IFR 2484 - 20 May 2023 - 26 May 2023
3 min read
EMEA
Julian Lewis

A two or even three-speed market is the likely outcome of the European Union's finally agreed Green Bond Standard, bankers and lawyers agree.

Despite fierce efforts by the European Parliament to impose a mandatory standard on all ESG bonds issued in the EU, the GBS has ended up a voluntary standard. But it differs from the key existing voluntary standards – primarily the Green Bond Principles administered by the International Capital Market Association, but also Climate Bonds Initiative’s less prominent Climate Bonds Standard – by being “purposedly elitist”, as Natixis’s Green and Sustainable Hub researchers put it.

It is also closely linked to the EU’s taxonomy of sustainable activities, including its technical screening criteria and Do No Significant Harm provisions – though issuers are permitted a 15% “flexibility pocket” for activities the incomplete taxonomy does not cover yet.

In addition, compliant bonds must be verified by an external reviewer accredited and supervised by the European Securities and Markets Authority.

GBS-compliant issuers are likely to come primarily from EU institutions and the wider European public sector, especially as sovereigns benefit from adapted rules on eligible expenditure. But blue-chip corporates are possible too.

"It's most likely going to be some of the EU institutions and/or the European Investment Bank that are likely to be the issuers that are most keen to demonstrate that it can be used, and then it's a question of whether there are corporates in the EU with a lot of taxonomy-aligned activities who will be able to use it in reasonably short order," said Catherine Wade, counsel at Linklaters.
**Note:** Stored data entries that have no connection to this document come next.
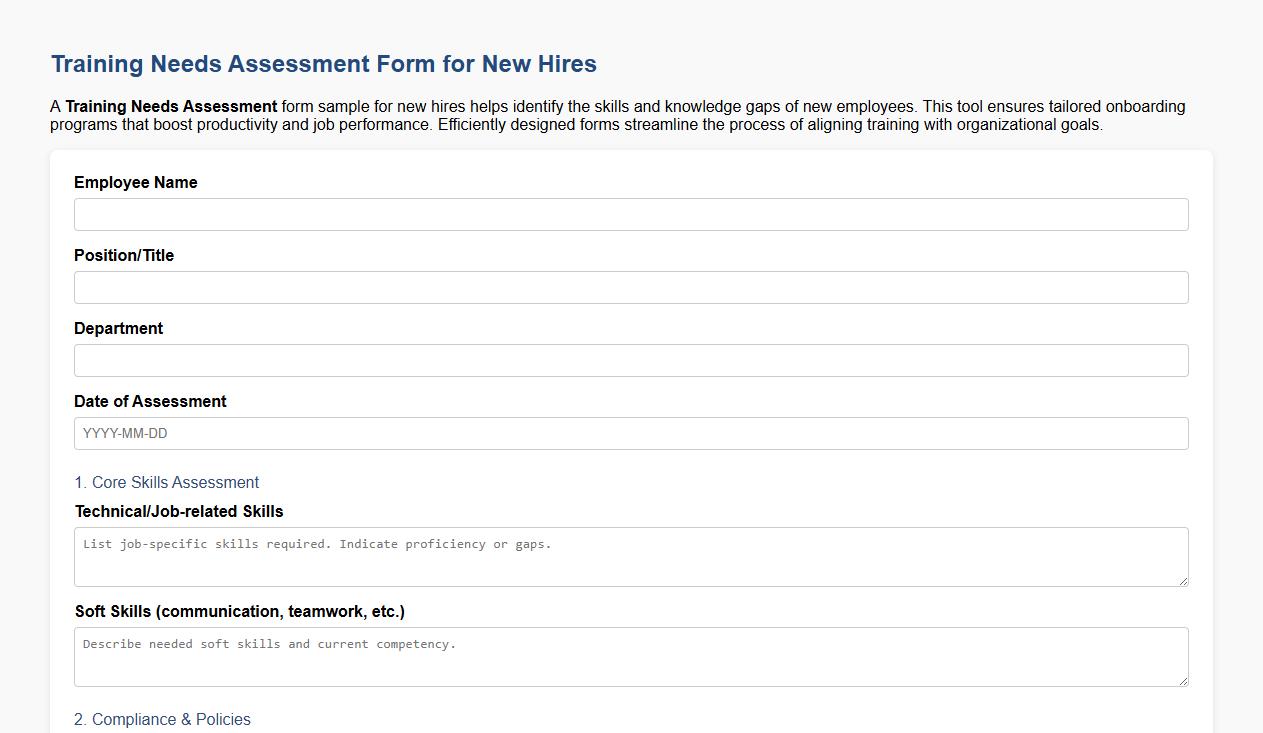The height and width of the screenshot is (733, 1263).
Task: Click the Position/Title input field
Action: point(630,287)
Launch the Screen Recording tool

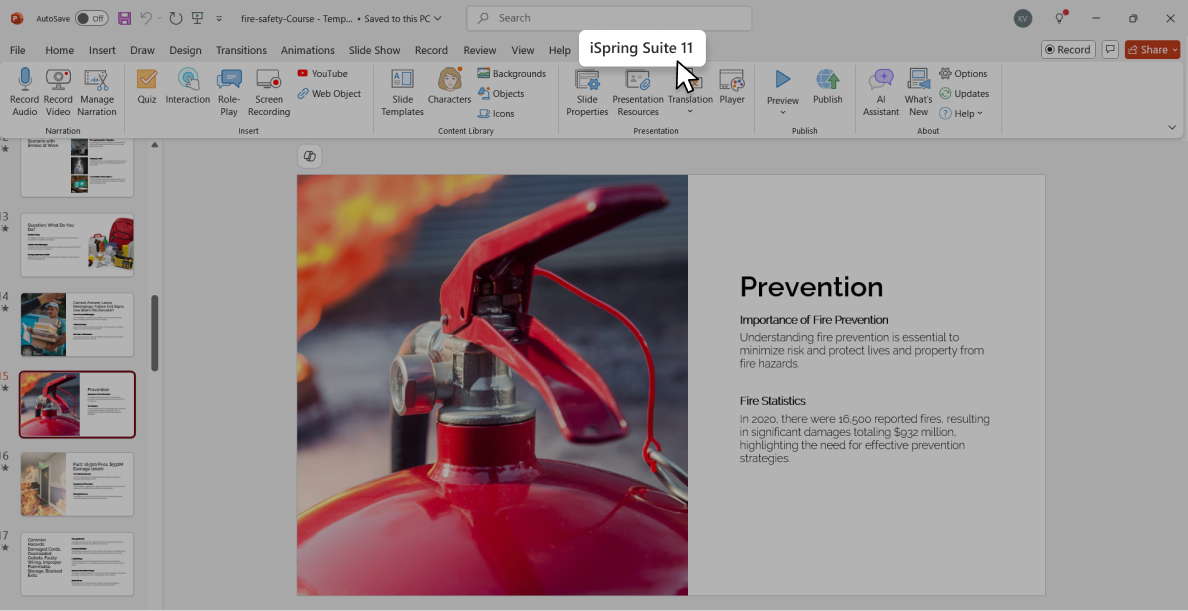[268, 80]
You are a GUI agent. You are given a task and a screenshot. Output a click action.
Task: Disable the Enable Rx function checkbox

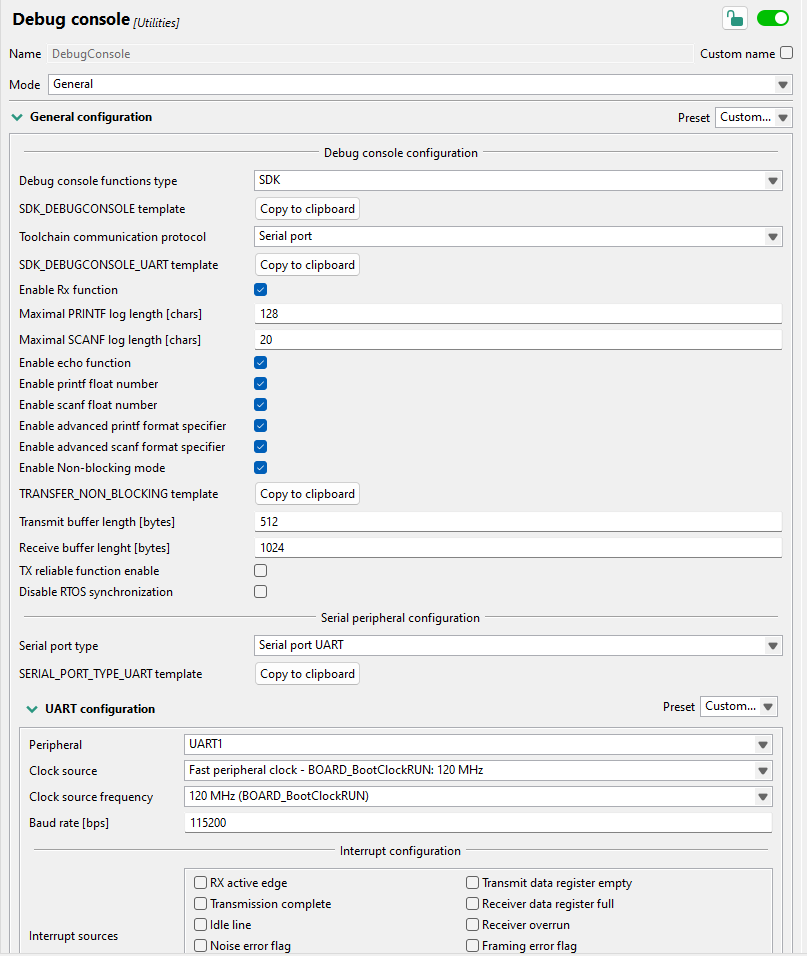[x=261, y=290]
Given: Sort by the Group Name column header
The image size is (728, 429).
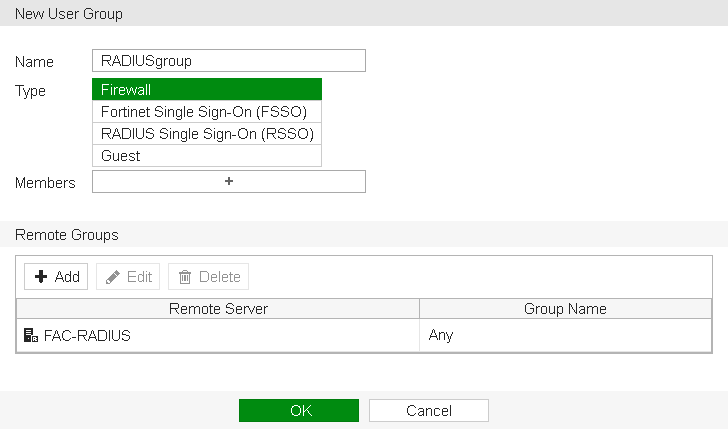Looking at the screenshot, I should click(x=565, y=309).
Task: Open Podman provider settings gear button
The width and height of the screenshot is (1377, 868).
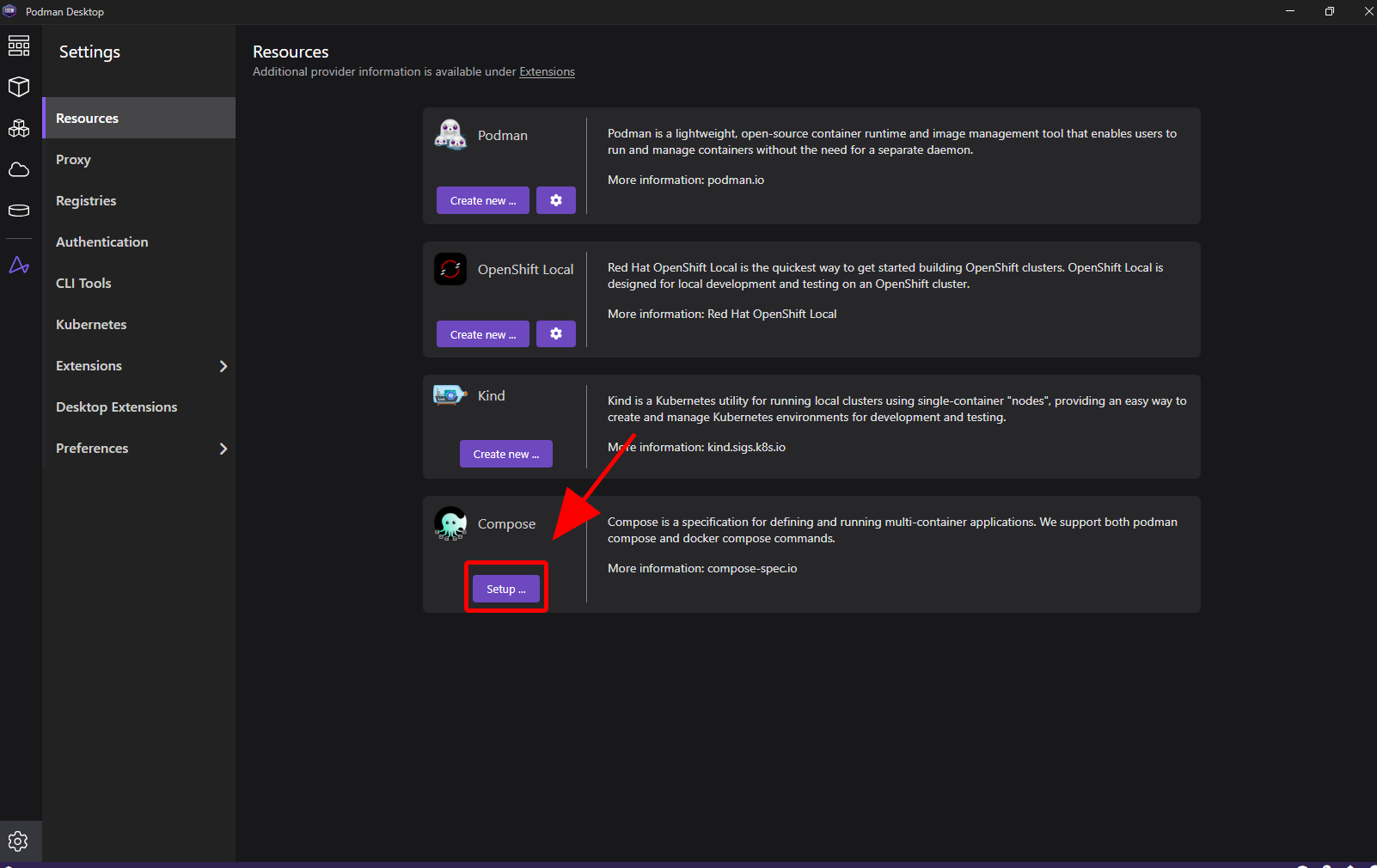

"We've already seen that around a sixth of issuers last year made commitments in their framework about aiming to be EU Green Bond Standard aligned and it's clear that investors would find that very helpful – certainly Article 9 funds," added Arthur Krebbers, head of sustainable finance, corporates at NatWest.
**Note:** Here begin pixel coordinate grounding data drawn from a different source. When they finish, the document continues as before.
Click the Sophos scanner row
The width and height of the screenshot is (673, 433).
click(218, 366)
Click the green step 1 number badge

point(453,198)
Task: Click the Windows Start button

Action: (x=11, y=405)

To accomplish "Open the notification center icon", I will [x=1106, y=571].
Regulations and regulators are also likely to “push” issuers of green or sustainable labelled debt to adopt the standard to avoid the appearance of greenwashing, said David Ballegeer, finance partner at Linklaters.

Even so, the taxonomy’s Euro-centricity makes it unlikely the GBS will monopolise the European market. Non-EU credits appear set to continue issuing under ICMA’s GBPs.

Issuers that manage to meet the gold standard should see a pricing benefit. "I'm sure that the EU will continue to find ways to stimulate adoption and I would expect that will translate into a pricing delta – call it a GBS greenium," Krebbers said.

This could decline over the longer term, however, cautioned Larissa de Barros Fritz, ESG and corporates strategist at ABN AMRO. “The appeal of GBS-aligned bonds will likely ease, as green bonds start covering similar transparency requirements, while having lower costs for issuers.”

The GBS permits issuers unable to meet the full standard to make optional sustainability disclosures. Accordingly, Natixis expects “a porous coexistence of different ‘pockets’ of green bonds: ICMA, CBI, full EUGBS and ‘shades of EUGBS’”.

This will crystallise an already wide range of issuer engagements. “We’ve always had a multi-speed market. It’s just that now it is more visible who is where,” said Jacob Michaelsen, head of sustainable finance advisory at Nordea. He cited “issuers that were super-excited doing top of line impact reporting and issuers that perhaps were looking to cut corners where they can”.